なんだ!その言い方?チョコもらえるわ!くっそ!』


いきりたつ津南を周りが止める、形だけでも謝った青井にケンカふっかけたら悪者になっちゃう!しかも相手青井じゃこの人数じゃ!みたいな事耳打ちしたんだろう、津南は渋々引いた。


何してんだよ…子供以下だよ…うちのひーちゃんだってケンカ良く無いってしっかりわかってるからね?

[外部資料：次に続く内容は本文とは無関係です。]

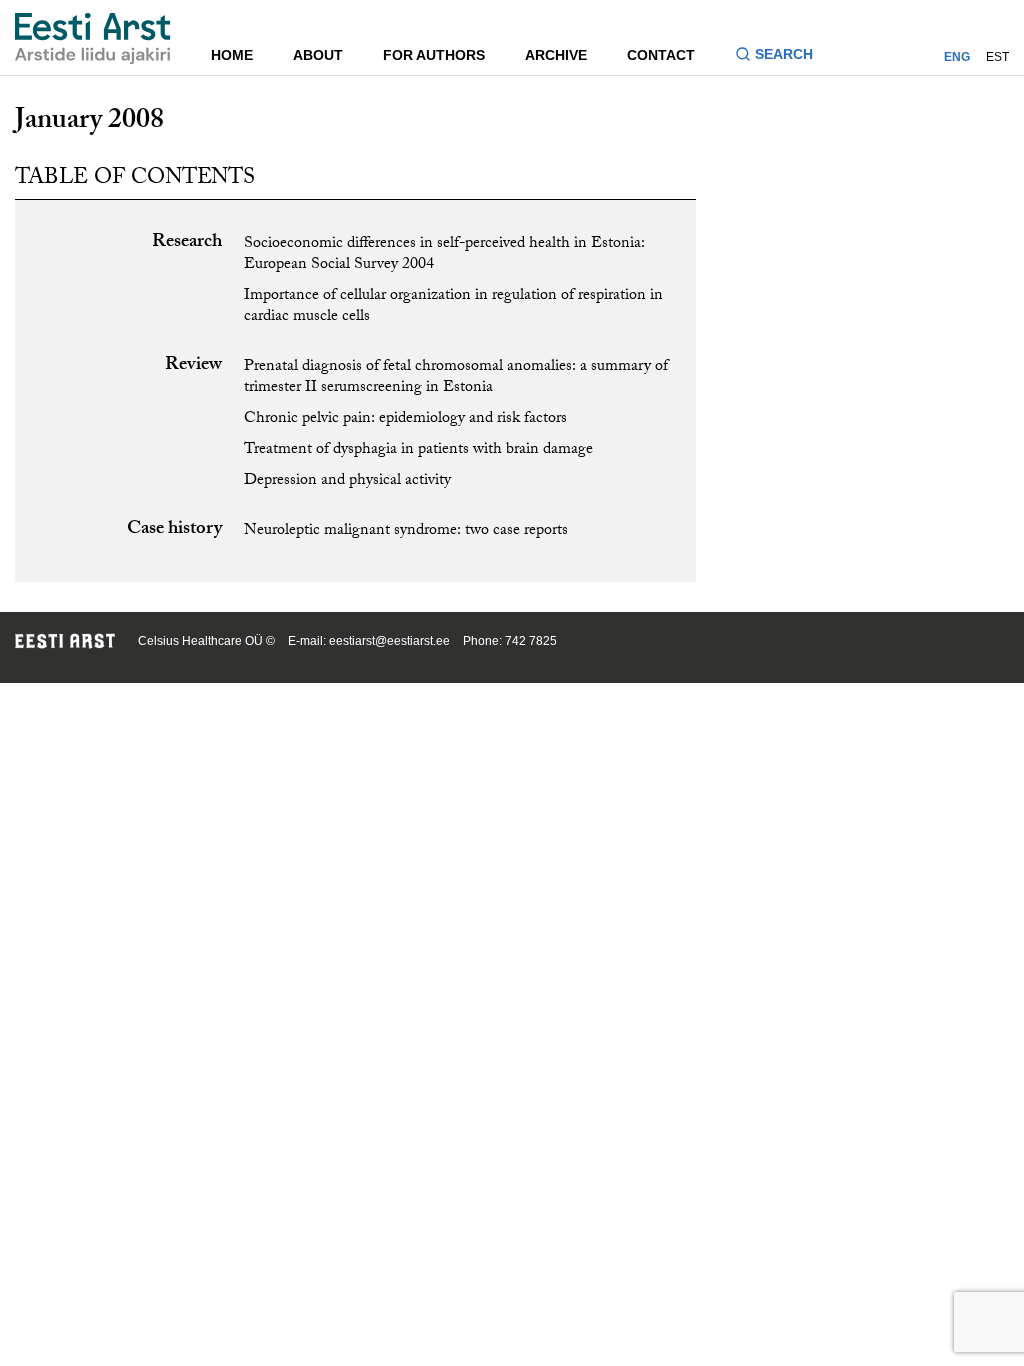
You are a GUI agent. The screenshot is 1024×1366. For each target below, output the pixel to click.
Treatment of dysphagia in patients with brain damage (418, 450)
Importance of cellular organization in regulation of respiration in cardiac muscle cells (453, 307)
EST (997, 57)
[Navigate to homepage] (93, 38)
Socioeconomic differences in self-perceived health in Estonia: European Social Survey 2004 (444, 255)
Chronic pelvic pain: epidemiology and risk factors (405, 419)
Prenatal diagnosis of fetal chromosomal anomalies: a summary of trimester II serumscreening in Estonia (456, 378)
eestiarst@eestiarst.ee (389, 641)
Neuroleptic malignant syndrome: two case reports (406, 531)
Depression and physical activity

青井を宥めつつ、もうすぐHRって頃合いに、爆弾娘が飛び込んで来た。


紅緒『おっはよーー!』


いつもより元気五割り増し、ご存知、紅緒永遠(16)


紅緒さんは大きなリュックを持ち込んでて、それが否応なく男子の関心を集めちゃう。


津南『…紅緒さん?そのリュックは?』


紅緒さんは目を細めて、ふふって笑うと、


紅緒『秘密ー!』


人差し指を一本ピンと立てて唇に持ってくる。

成実さんがやりそうな所作。



仙道『…紅緒さんたちのチョコ、めっちゃ美味しかった…。』


仙道が俺にこっそり言う、

まじ?



『なんで仙道が知ってるの?』


仙道『俺も隅におけないってことさ。』


仙道は余裕のある笑みを浮かべる。

まあ大丈夫だろうって思ってたけどたまにある、ラブコメならでわの喰えないクリーチャーを作り出すヒロインでは無いよな、だって料理うまいもん。

カツ丼や卵サンド超美味しかったし。



…それより、香椎さんなんにも言って来なくて…。

今年ひょっとして無しかな?

まぁ香椎さん忙しい人だし?学校違うから仕方ないよね?

催促は出来ない…俺香椎さんの彼氏とかじゃ無いから。

…でも、もし他の人にあげてたら…想像すると胸がきゅーってする…。




前も言ったけど女子はキャッキャ!男子はソワソワ!そんな不思議な雰囲気な教室。

特に紅緒さんはニッコニコで、少女漫画好きな2人と。



紅緒『昨日楽しかったね!アレどうするの?

あげちゃう?あげちゃう?きゃー!』


すっごい楽しそう。

良かったね、紅緒さん。

俺は微笑みながらその様子を見ている。



しかし、こうゆう時に絡んでくるのがあの男な訳で。


津南『ねぇ紅緒さん?

俺に、俺にチョコくれないの?』


ニヤニヤして紅緒さんに声かける。


女子『紅緒さんは立花くんにチョコあげるんだよ!』


津南『ああん?』


気に入らなそうに俺を睨む津南。

ああん?俺も睨む、いい加減にしろよ?

マラソン大会からしばらく大人しかったこいつもまた俺を見る目が冷たい。

また何かあるかも知れない。



しかし、




紅緒『ふふ!まあ津南くんの分も無くは無いよ…。

お昼休みにバレンタイン大会やるよー!』




女子『『『おー!!』』』


男子『なにそれ?』


バレンタイン大会って何?大会形式だっけ?

紅緒さんが側に来て俺にそっと耳打ちする。


紅緒『クラス委員長として最後のイベントかもね?

お昼休み、女子主催のバレンタイン大チョコレート放出会を主催するよ!』


何その地方の展示即売会みたいな名前?

紅緒さんはふふ!って花が綻ぶような笑顔を見せて俺から離れる。

久々にドキッとする。

なんで女の子っていい匂いするんだろう?

だけど今日は紅緒さんの匂いに混じってチョコレートの匂いがするって思った。